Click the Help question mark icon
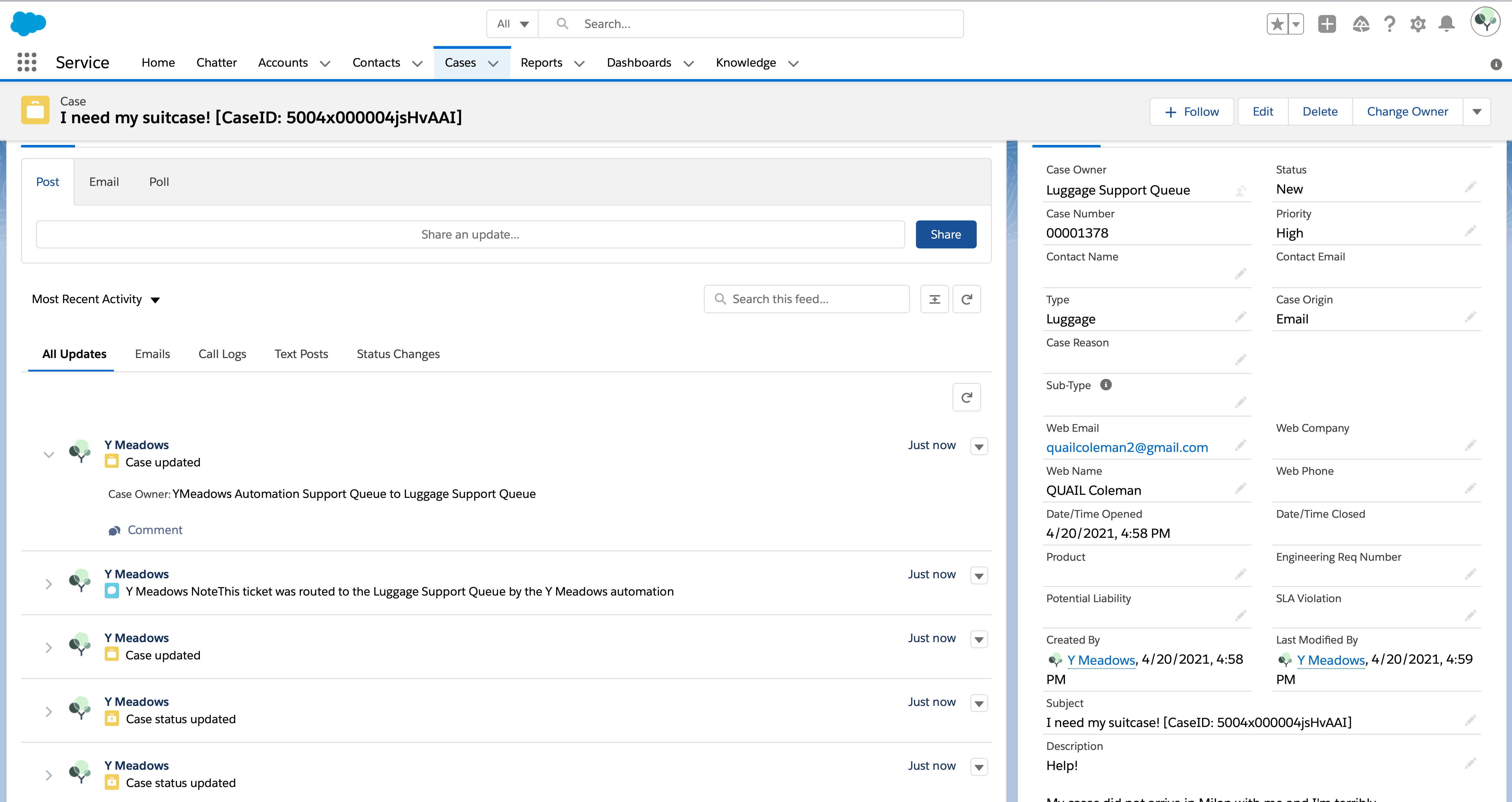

-- -- --

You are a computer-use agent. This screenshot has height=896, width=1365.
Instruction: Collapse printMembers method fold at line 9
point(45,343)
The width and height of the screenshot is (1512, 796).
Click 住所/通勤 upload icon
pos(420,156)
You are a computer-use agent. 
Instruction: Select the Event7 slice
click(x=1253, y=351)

-- -- --

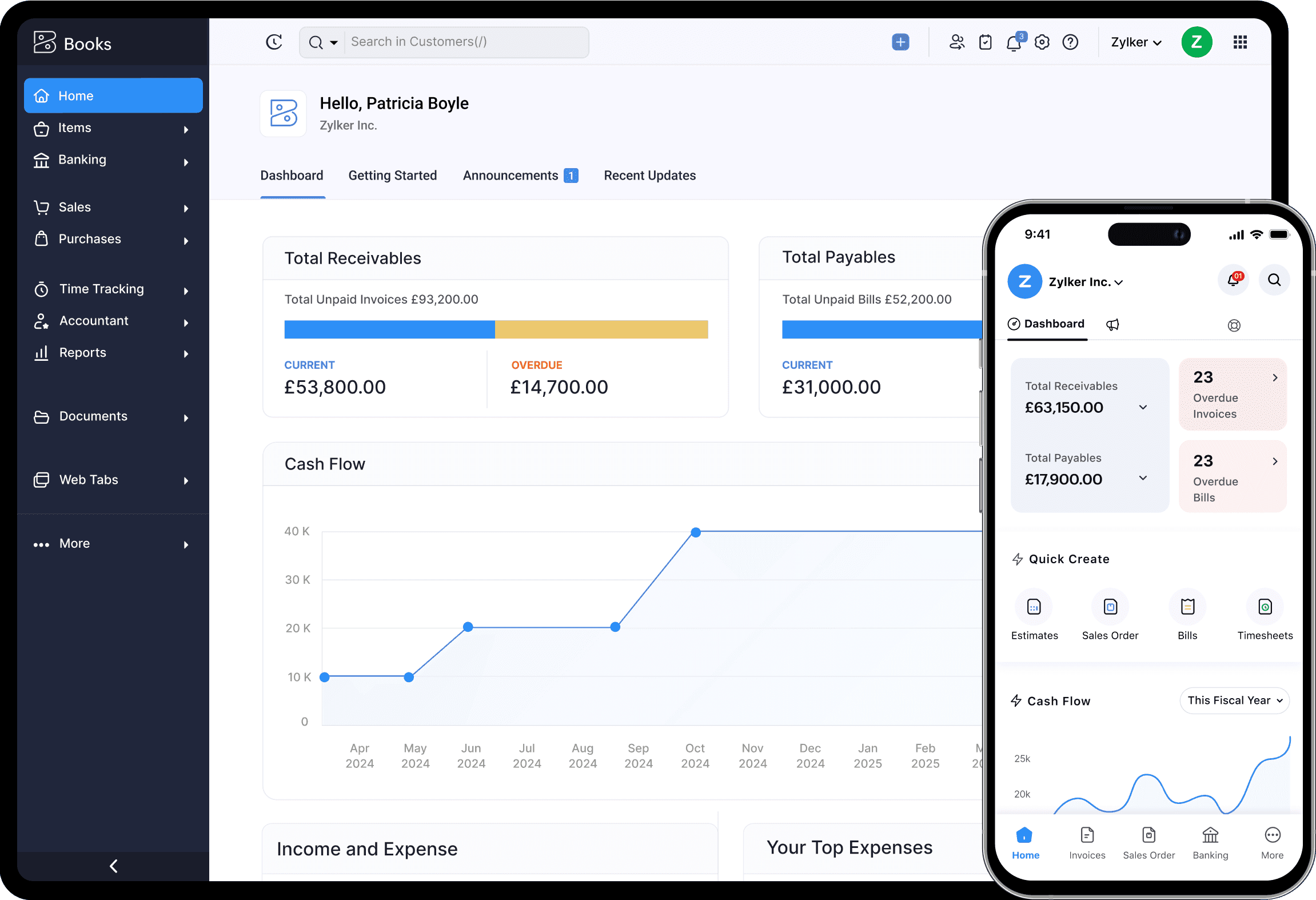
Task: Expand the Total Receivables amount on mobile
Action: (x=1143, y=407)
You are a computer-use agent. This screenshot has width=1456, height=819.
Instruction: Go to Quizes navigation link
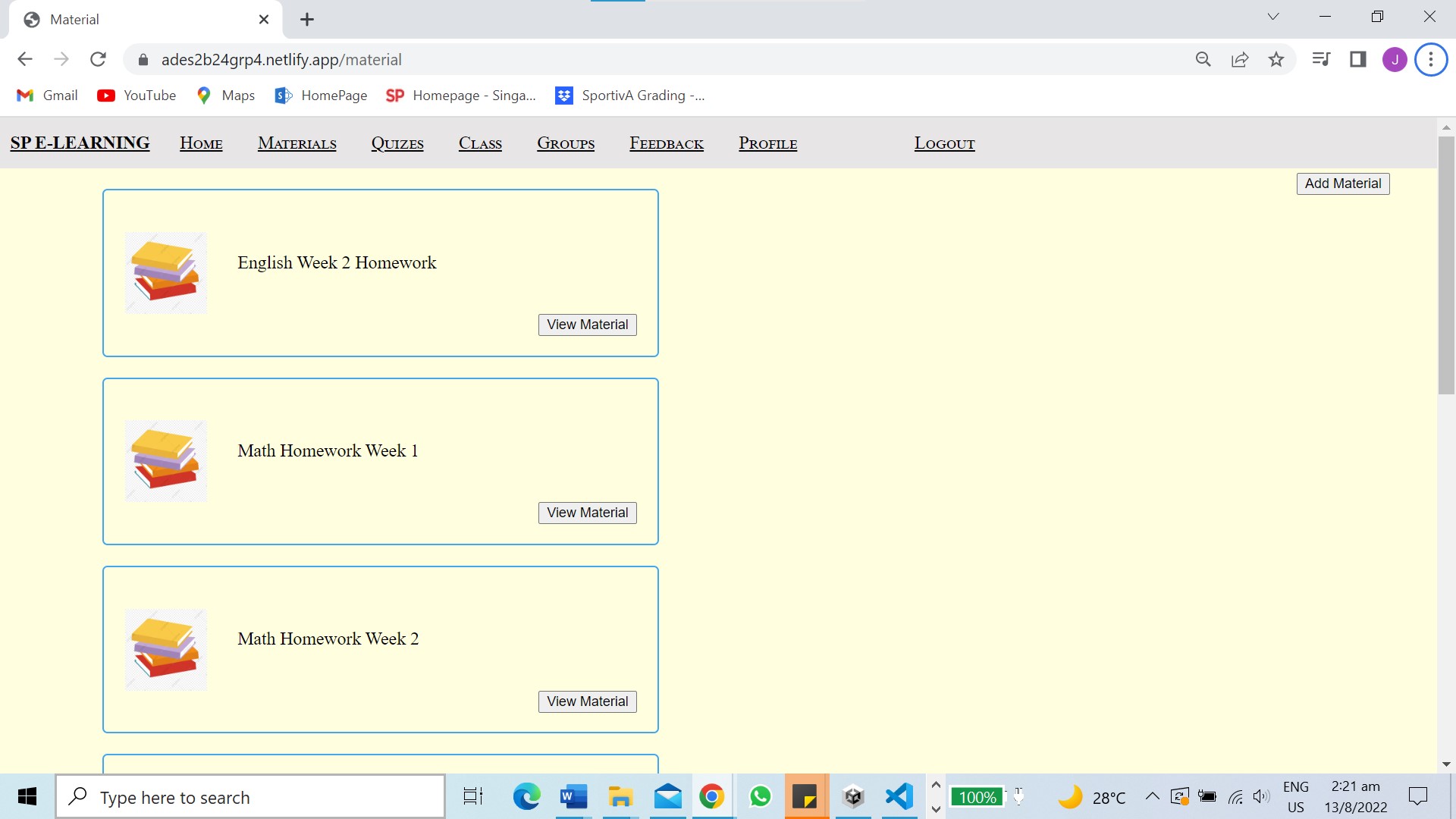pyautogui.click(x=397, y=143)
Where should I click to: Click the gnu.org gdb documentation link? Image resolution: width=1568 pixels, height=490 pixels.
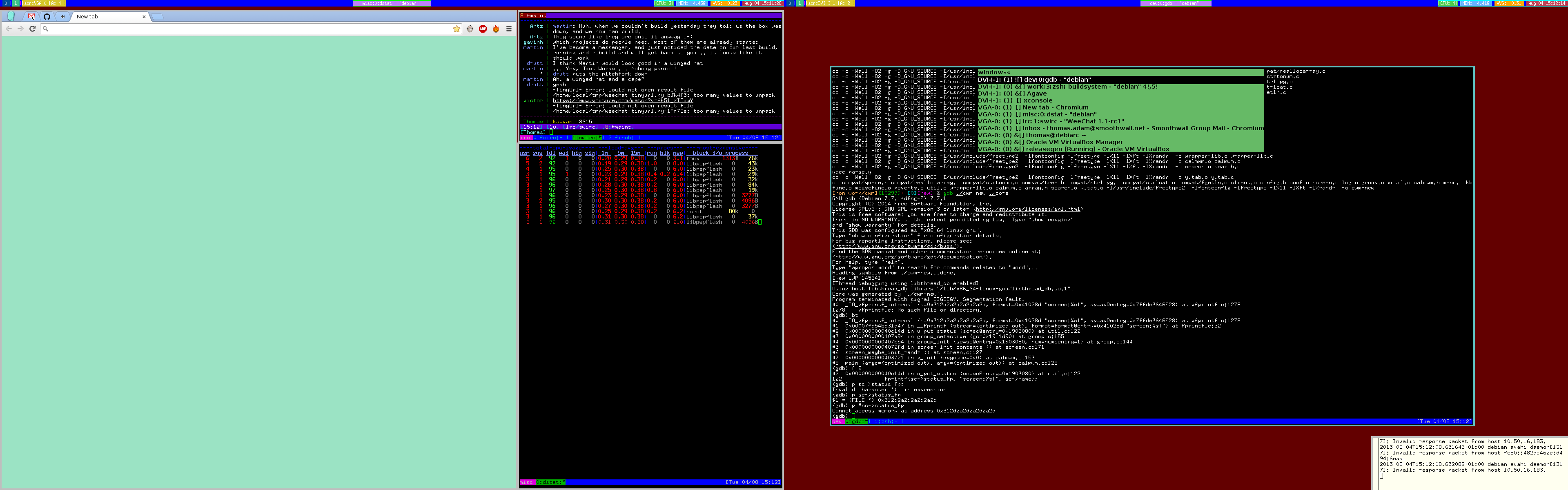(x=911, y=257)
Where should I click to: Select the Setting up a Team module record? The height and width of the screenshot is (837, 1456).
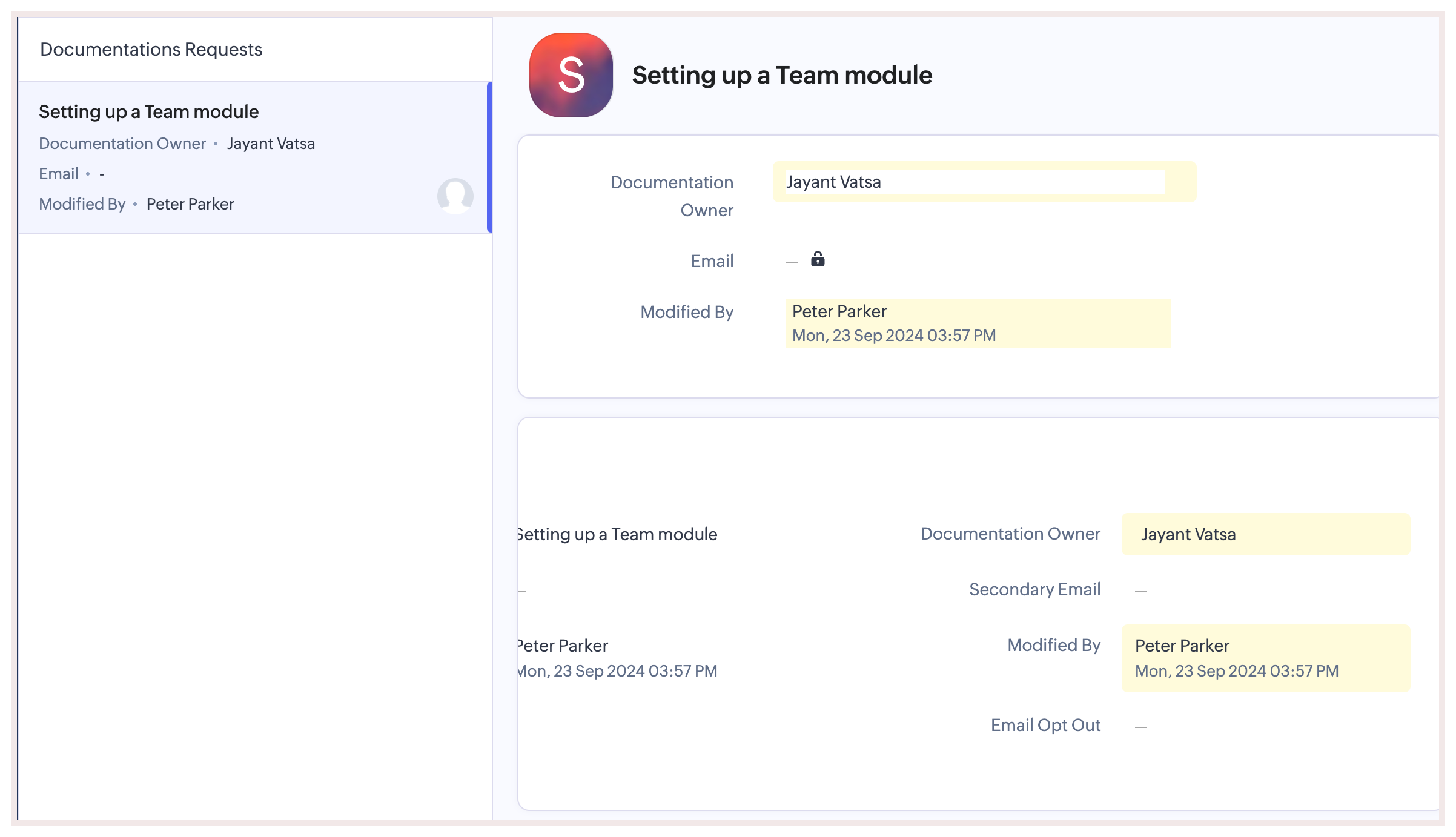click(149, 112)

-- -- --

→ Task directions
Each line of the entries above that contains "agent" is to be copied.

→ Answer box
You are a computer-use agent. This screenshot has height=896, width=1365.
You are a computer-use agent. 
You are a computer-use agent. This screenshot has width=1456, height=819.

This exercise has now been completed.